I still think it is not clear what I am saying. To serve as an LUB, the LUB needs to be a number, i.e. a point on the number line. I cannot see how 0.999… can be assigned to a point on the number line – for the reasons given.

OTOH I fully agree, that 1 IS the LUB of the sequence (0.9, 0.99, 0.999, …). I just want to make that clear, because you are still trying to find arguments for that.

Let me try a more general approach…

Infinities are hard. They are simply impossible to deal with through brute force. It is easy to write 0.9 + 0.09 + 0.009 + … but you cannot actually add up all the terms manually. It is easy to write 1/2 + 1/4 + 1/8 + … but you cannot actually add up all of the terms manually. However there are lots of these infinite sequences, and it would be really helpful to have an agreed standard way of working with them. So how do we deal with them?

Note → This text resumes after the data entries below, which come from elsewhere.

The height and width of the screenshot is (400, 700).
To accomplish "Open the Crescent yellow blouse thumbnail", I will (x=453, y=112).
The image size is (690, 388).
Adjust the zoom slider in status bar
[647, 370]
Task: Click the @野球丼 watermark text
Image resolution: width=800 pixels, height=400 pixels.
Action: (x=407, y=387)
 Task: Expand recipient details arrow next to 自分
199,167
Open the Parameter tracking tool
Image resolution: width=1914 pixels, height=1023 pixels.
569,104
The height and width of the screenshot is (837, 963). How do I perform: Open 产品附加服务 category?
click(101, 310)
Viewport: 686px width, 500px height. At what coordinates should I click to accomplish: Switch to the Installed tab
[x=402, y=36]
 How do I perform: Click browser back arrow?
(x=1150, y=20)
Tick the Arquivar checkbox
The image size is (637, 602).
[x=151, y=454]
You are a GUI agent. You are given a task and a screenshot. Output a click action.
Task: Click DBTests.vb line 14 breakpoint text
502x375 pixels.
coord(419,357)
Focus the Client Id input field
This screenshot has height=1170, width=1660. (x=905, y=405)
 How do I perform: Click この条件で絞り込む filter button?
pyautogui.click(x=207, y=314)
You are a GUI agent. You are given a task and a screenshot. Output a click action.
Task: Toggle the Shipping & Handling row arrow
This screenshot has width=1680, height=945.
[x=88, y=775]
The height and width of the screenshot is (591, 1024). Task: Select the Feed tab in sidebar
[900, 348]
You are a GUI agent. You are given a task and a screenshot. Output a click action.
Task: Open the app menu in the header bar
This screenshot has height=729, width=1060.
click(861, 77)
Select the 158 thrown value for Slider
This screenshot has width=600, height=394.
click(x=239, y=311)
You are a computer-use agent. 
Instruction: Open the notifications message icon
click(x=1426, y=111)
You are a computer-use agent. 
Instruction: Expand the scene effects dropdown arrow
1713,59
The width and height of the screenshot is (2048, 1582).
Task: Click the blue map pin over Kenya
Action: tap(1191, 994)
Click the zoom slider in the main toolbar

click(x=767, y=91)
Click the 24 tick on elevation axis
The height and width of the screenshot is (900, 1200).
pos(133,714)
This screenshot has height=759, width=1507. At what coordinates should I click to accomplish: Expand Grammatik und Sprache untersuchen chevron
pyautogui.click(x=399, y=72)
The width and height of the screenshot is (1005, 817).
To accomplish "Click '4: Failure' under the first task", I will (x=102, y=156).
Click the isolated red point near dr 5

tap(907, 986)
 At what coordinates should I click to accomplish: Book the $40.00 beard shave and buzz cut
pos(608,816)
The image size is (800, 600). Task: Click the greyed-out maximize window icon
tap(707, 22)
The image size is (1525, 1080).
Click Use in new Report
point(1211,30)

We could say: bah humbug, we do not accept infinite sequences at all and we refuse to ever deal with them. This is not useful.

We could say: every individual can make their own guesses about sequences. Then we might get:

Alice: I guess that 0.999… is equal to 1

Beth: I guess that 0.999… is equal to some number less than 1

Carrie: I guess that 0.999… is equal to 35

netzweltler: I guess that 0.999… is not equal to any number

This is also not useful.

So what happened is that the concept of “limit” was created, and for a sequence the numeric value of the sequence was defined to be the limit of the sequence. This concept of a limit of a sequence is helpful. It is pretty well behaved, you can add and subtract and multiply by a constant. It gives a well defined answer that Alice, Beth, and Carrie can all agree upon. They will even agree if they take different routes to get to the answer:

Alice: I use the definition of limit directly, do the calculation of the limit, and I see that 0.999… = 1.

Beth: I use the definition of limit to prove that for an increasing sequence the limit is the LUB, do the calculation of the LUB, and I see that 0.999… = 1

Carrie: I use the definition of limit to prove it is okay to do addition and multiplication by a constant, then I use that to do the x = 0.999…, 10x = 9 + x proof, and I see that 0.999… = 1.